O resultado: duas realidades em confronto que aqui se juntam, para retratar uma época – versão poética, não documental.

É assim que um encenador, Tiago Rodrigues, e dois actores, Isabel Abreu e Gonçalo Waddington, recriam a partir de terça-feira para o Alkantara Festival, em Três Dedos Abaixo do Joelho (até 3 de Junho), a censura que deixou marcas numa geração inteira de actores, encenadores, directores de teatros, autores.
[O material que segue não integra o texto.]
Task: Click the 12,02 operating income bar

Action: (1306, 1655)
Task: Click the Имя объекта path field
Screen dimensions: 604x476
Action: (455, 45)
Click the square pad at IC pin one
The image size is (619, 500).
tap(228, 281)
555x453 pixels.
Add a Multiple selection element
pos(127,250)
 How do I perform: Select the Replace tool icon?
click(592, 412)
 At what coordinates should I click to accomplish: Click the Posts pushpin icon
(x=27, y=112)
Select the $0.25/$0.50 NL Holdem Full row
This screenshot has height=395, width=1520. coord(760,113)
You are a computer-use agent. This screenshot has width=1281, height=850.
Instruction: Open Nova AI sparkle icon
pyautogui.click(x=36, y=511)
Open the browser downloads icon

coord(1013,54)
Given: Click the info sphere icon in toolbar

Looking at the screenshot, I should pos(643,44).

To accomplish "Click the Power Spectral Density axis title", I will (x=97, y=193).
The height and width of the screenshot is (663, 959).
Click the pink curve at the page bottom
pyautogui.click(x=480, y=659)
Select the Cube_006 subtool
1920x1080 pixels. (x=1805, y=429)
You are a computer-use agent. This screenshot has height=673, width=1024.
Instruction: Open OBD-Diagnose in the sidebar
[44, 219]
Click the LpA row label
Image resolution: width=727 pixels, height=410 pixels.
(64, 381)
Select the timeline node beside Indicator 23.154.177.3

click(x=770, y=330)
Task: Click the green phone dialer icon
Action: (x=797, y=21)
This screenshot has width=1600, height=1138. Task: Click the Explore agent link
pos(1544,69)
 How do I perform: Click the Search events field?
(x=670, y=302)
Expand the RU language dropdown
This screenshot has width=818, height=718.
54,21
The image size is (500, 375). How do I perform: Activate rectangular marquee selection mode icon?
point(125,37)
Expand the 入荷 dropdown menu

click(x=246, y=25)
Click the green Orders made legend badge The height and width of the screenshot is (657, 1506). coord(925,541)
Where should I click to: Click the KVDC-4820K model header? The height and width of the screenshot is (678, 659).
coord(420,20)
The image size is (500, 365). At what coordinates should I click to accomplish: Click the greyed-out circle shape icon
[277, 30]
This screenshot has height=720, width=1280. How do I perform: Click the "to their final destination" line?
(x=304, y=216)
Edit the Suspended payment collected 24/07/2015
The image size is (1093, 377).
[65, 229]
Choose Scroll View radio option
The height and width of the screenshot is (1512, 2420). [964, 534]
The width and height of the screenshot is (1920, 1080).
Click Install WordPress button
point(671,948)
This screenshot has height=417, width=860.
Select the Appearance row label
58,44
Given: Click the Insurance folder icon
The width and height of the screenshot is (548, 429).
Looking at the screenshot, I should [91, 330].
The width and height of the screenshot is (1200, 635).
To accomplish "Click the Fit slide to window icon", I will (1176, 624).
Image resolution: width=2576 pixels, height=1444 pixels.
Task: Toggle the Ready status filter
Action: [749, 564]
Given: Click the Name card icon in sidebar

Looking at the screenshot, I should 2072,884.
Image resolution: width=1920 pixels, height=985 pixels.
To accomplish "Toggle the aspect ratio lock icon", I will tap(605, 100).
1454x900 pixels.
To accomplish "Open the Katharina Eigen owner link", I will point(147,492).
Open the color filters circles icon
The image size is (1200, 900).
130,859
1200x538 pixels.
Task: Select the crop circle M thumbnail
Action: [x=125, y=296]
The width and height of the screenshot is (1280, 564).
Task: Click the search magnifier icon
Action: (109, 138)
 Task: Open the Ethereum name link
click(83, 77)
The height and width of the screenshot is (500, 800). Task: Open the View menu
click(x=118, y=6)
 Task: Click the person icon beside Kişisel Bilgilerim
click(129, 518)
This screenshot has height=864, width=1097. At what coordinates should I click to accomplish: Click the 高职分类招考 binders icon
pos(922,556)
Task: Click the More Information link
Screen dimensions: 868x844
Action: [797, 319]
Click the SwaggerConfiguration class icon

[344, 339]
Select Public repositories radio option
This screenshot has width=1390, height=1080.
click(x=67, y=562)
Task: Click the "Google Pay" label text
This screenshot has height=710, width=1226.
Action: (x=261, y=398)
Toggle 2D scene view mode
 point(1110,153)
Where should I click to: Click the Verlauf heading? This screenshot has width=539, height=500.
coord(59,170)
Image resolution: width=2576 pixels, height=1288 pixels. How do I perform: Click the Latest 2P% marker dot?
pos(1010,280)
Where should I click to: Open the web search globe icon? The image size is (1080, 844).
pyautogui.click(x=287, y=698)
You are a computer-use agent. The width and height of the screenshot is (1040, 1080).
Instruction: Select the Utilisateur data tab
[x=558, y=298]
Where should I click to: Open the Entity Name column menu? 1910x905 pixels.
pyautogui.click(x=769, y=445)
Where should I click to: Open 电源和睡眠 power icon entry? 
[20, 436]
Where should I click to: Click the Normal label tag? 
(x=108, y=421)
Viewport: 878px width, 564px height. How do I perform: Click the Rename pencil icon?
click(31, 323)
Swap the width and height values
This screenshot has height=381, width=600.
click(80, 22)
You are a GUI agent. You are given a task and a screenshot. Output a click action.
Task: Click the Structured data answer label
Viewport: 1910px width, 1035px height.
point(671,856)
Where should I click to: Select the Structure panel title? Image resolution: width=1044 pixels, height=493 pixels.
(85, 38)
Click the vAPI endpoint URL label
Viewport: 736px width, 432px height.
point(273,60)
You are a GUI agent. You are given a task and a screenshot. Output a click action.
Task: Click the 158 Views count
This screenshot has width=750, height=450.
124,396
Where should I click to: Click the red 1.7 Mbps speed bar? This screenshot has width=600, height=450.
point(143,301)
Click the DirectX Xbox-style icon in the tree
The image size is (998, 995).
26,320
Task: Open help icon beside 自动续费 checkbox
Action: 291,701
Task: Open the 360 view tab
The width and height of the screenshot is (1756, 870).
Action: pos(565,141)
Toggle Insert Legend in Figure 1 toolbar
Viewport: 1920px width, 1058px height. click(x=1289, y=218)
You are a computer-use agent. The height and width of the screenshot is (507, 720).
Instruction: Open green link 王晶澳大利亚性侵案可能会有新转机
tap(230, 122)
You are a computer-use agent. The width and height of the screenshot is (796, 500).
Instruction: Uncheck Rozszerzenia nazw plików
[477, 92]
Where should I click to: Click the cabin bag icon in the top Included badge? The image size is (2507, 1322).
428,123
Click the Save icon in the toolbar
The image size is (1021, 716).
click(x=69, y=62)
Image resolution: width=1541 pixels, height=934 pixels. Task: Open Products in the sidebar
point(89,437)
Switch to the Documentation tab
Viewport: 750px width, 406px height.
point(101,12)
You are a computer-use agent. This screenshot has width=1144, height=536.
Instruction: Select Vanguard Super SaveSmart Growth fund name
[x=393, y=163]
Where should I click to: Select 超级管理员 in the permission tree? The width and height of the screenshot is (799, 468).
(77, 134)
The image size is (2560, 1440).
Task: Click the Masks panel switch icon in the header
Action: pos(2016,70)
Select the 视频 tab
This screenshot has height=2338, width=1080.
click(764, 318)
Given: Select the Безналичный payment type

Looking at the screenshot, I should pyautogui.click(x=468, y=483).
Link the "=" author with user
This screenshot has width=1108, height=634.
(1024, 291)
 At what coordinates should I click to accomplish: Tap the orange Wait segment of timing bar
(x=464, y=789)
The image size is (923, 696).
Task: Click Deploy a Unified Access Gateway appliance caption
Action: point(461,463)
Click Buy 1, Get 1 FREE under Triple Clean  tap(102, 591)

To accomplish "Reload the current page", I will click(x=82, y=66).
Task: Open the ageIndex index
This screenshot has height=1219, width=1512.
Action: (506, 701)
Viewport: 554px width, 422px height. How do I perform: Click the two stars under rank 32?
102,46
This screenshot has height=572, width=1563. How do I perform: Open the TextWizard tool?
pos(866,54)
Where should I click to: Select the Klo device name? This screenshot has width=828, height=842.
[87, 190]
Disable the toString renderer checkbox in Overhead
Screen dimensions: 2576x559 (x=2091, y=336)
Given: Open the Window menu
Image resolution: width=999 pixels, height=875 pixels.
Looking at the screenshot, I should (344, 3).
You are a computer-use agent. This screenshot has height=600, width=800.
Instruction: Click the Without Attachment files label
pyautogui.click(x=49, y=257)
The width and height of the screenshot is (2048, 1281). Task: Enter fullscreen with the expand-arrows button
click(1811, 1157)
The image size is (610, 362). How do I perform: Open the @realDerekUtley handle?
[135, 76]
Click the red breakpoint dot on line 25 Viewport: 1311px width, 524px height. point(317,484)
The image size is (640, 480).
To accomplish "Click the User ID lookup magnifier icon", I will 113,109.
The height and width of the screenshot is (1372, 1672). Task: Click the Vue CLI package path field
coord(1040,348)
Os que dedicaram uma vida ao teatro declamado ou de revista, passaram pelo Parque Mayer e pelo teatro nacional ou criaram (a pulso) o Teatro Independente, prenúncio de uma via revolucionária; e os que saíram do país e se inspiraram em criações estrangeiras, contribuindo mais tarde para a renovação dos palcos portugueses.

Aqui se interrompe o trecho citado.